▶ _Exercise_:
Turn the records from the line containing "Click the nose of the bust in the left image" through the line containing "tap(581, 323)" into a numbered list, one line per item, with blank lines omitted.
┏━━
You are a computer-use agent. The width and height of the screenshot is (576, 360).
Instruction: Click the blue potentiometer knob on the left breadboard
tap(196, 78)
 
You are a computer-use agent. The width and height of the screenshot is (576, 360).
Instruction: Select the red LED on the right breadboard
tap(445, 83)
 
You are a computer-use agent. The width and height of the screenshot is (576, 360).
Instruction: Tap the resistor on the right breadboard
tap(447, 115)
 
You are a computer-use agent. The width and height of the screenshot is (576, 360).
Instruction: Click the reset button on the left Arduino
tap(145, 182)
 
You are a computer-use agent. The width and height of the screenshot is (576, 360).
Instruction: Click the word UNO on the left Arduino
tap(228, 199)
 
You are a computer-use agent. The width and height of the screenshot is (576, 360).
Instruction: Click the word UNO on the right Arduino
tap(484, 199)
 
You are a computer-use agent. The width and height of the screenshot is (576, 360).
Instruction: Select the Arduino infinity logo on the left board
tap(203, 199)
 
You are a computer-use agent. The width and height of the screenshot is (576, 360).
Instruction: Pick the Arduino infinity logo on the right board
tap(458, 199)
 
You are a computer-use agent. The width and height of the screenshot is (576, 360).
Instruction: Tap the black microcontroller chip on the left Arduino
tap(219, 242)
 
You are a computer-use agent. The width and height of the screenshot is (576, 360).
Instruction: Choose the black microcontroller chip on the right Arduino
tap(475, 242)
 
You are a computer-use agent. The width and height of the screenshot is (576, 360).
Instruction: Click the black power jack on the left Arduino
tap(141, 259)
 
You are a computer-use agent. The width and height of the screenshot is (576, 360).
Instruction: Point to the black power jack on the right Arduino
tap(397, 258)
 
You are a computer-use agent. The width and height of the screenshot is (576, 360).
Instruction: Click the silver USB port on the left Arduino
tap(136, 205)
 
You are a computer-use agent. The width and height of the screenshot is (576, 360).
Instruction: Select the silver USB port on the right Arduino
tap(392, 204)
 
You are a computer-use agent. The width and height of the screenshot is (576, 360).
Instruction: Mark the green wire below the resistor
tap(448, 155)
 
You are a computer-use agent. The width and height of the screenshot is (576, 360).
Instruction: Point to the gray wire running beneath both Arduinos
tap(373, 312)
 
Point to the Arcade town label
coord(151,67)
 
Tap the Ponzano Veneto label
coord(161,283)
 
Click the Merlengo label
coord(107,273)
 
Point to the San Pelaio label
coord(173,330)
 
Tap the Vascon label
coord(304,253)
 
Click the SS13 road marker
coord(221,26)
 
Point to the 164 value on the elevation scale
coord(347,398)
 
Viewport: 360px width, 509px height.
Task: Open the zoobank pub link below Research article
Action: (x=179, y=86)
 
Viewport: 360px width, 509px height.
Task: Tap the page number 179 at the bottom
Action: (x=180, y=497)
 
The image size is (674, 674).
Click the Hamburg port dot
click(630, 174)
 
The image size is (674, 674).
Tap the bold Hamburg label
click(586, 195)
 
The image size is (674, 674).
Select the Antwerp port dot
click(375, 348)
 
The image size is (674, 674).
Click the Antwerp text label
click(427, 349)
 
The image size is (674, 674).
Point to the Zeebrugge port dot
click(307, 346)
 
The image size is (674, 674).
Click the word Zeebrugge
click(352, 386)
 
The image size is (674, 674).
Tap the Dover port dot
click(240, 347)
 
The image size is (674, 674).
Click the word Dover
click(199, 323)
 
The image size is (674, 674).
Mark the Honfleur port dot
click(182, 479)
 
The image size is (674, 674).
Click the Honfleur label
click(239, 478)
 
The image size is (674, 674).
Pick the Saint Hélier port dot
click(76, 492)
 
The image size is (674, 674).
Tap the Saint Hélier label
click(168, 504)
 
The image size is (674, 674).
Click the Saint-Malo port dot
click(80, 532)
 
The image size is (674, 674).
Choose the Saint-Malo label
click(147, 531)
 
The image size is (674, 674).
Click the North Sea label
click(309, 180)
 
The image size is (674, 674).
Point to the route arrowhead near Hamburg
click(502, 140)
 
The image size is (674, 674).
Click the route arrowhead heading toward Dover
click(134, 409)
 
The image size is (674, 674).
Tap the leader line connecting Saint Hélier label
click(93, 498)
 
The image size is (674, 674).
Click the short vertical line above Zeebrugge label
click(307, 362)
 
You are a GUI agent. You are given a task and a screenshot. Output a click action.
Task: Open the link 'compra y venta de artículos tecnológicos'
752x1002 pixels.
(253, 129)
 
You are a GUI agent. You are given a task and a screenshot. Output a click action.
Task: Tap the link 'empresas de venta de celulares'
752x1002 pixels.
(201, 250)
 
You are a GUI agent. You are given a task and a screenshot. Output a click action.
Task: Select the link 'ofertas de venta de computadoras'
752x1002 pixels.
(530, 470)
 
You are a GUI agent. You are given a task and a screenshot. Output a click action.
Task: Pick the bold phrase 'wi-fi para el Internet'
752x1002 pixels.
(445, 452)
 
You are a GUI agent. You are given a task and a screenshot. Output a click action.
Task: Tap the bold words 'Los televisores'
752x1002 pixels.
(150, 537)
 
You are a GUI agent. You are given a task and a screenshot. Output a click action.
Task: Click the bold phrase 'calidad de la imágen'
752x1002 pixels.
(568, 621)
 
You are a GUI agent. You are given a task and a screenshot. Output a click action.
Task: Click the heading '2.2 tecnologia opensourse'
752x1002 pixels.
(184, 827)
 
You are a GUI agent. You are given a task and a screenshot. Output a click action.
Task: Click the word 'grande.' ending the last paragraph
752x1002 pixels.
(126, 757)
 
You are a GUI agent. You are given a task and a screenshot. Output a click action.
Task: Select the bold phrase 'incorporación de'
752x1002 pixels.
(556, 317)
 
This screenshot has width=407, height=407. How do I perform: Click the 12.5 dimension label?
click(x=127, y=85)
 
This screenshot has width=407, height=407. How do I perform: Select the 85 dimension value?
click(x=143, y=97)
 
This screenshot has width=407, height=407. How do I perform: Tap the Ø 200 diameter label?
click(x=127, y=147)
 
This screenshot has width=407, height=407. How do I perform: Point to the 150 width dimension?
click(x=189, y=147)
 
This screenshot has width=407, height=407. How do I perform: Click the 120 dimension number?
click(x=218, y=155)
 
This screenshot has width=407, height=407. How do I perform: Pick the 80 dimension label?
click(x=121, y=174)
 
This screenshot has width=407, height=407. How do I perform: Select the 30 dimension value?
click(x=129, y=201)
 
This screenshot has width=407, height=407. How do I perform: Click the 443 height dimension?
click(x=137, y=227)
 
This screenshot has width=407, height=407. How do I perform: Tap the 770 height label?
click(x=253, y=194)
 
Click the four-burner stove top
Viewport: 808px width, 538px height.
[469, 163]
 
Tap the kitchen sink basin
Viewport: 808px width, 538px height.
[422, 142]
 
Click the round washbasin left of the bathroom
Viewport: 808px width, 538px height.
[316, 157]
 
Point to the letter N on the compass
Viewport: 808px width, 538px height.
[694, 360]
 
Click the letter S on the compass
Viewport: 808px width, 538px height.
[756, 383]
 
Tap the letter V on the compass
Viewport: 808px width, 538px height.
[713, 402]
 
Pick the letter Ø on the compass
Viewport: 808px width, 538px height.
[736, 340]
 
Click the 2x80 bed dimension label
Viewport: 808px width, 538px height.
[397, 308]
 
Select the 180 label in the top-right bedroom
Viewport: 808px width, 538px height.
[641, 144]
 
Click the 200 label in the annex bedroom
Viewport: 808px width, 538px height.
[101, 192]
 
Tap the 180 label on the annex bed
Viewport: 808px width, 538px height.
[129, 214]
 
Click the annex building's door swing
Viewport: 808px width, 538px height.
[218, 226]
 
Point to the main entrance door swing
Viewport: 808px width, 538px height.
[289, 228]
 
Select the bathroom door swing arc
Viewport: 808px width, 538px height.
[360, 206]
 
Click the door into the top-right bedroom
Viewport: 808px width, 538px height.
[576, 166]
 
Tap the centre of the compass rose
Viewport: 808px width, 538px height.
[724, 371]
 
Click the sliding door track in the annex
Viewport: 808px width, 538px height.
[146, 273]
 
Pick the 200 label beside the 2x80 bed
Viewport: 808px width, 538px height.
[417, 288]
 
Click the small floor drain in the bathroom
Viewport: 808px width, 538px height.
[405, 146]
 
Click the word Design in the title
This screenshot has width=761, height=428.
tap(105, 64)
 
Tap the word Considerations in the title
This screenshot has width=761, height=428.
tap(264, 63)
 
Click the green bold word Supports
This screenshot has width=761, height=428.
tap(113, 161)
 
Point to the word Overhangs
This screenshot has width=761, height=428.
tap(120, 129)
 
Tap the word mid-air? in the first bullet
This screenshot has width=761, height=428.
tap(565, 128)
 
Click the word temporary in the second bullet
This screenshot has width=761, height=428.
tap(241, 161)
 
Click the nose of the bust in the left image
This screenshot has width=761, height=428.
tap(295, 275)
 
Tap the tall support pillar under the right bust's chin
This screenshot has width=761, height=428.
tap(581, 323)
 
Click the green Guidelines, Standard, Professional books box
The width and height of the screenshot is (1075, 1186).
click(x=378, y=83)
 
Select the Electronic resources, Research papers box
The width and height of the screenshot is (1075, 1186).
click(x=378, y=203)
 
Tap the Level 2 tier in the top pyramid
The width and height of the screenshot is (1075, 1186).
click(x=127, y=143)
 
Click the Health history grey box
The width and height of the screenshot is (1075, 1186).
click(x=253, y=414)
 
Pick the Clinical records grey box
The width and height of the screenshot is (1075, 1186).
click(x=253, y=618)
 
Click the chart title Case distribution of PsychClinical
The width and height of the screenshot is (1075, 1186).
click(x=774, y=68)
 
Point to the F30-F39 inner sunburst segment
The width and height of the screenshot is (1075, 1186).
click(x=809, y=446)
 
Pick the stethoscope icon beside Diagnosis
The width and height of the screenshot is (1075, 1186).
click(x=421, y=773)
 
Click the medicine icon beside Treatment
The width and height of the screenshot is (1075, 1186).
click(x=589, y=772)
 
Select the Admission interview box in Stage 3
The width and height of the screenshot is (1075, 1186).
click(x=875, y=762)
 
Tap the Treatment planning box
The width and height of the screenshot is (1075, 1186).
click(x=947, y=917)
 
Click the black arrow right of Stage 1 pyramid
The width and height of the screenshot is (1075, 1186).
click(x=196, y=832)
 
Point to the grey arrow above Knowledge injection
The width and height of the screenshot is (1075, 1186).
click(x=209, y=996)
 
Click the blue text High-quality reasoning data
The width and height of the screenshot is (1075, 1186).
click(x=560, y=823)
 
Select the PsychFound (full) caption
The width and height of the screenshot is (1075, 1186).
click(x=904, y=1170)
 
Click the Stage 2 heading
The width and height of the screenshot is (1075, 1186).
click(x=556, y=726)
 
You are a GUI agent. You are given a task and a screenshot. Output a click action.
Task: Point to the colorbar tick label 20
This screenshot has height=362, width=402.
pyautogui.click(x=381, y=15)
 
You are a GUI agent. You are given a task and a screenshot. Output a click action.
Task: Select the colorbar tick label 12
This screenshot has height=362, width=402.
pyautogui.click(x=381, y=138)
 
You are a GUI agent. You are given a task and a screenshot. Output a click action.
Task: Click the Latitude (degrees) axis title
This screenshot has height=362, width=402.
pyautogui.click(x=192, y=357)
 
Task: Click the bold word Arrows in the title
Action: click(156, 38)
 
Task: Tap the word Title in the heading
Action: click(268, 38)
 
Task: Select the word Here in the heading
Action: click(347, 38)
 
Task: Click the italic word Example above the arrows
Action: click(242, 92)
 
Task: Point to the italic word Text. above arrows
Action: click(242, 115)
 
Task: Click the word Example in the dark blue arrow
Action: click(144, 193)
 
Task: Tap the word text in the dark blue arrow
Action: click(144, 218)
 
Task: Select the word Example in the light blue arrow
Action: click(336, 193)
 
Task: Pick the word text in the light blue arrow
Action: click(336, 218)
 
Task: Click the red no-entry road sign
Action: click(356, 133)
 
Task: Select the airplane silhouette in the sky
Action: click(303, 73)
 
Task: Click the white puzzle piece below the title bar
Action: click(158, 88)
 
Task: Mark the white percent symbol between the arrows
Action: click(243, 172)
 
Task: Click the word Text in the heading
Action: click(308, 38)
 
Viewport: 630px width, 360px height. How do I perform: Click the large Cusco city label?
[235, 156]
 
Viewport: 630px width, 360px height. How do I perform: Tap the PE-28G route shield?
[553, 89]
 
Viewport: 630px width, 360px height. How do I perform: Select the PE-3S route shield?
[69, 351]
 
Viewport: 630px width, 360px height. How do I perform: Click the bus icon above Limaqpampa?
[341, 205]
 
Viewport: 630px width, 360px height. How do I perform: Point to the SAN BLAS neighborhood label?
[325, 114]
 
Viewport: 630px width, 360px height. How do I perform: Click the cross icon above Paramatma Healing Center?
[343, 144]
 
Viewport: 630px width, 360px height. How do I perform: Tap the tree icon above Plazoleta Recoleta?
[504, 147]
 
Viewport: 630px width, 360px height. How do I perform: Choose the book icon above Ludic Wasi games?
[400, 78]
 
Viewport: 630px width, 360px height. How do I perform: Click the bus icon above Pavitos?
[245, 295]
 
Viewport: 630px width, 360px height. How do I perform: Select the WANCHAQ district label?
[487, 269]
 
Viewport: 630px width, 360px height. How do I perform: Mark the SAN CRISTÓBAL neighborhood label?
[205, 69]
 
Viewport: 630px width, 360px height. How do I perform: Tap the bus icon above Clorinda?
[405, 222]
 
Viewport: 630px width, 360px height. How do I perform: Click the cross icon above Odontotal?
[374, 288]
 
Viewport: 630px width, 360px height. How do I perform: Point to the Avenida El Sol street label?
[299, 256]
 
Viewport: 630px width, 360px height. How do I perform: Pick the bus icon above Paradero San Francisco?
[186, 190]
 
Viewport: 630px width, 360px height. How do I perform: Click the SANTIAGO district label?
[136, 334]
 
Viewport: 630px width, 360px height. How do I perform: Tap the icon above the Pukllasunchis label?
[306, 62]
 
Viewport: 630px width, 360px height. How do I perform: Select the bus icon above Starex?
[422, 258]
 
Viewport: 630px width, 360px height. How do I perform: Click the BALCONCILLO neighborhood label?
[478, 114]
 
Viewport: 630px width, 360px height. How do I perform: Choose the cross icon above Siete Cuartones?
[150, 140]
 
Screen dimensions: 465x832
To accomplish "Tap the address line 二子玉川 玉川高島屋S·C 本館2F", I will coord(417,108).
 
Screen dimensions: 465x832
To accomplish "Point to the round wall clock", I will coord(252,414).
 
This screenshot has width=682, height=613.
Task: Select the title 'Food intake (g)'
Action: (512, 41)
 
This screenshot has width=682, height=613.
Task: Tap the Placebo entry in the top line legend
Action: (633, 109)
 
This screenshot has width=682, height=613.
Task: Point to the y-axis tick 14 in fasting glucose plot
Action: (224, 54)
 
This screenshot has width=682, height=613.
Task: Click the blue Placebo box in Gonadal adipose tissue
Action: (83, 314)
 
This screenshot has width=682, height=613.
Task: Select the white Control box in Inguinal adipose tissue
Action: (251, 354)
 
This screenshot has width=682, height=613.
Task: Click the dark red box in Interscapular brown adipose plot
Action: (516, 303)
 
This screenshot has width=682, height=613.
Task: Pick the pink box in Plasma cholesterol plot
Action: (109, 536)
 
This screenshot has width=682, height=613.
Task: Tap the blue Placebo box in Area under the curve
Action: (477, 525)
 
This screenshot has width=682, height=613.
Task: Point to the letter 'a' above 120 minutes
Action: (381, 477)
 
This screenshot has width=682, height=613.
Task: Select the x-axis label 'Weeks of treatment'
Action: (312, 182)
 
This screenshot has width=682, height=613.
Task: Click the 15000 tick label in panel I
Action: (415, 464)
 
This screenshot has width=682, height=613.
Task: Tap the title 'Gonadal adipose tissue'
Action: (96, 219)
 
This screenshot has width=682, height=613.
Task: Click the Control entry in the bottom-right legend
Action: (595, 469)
┗━━
▶ _Task response_:
1. Click the nose of the bust in the left image
2. This screenshot has width=761, height=428.
3. tap(295, 275)
4. Tap the tall support pillar under the right bust's chin
5. This screenshot has width=761, height=428.
6. tap(581, 323)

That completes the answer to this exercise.